Exercise:
Look below for the line holding "Task: Mark 'Sebuah" and the line holding "Screen dimensions: 1365x658". Transcribe exactly those lines and all lines between them, nothing more.

Record excerpts:
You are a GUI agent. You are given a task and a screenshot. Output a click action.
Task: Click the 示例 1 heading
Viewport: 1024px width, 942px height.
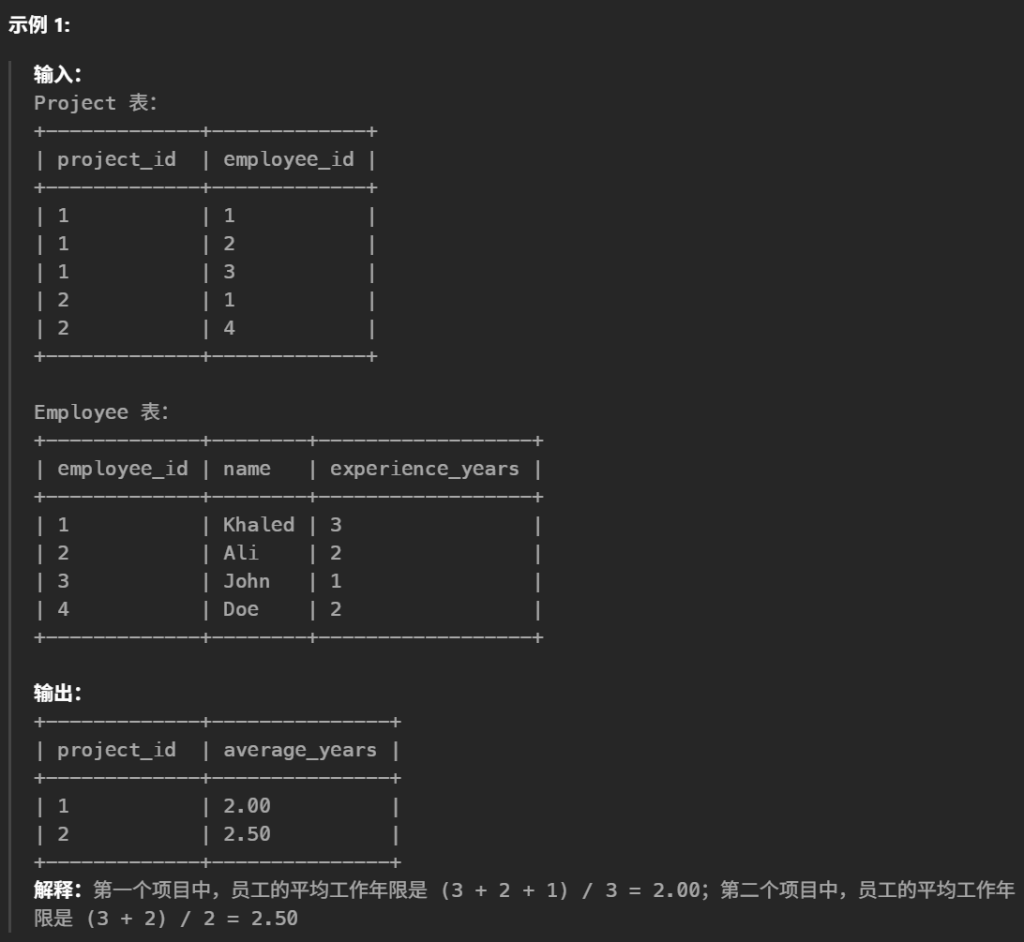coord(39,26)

---

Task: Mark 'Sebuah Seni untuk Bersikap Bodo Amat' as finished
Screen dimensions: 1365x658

Final answer:
Task: Mark 'Sebuah Seni untuk Bersikap Bodo Amat' as finished
Screen dimensions: 1365x658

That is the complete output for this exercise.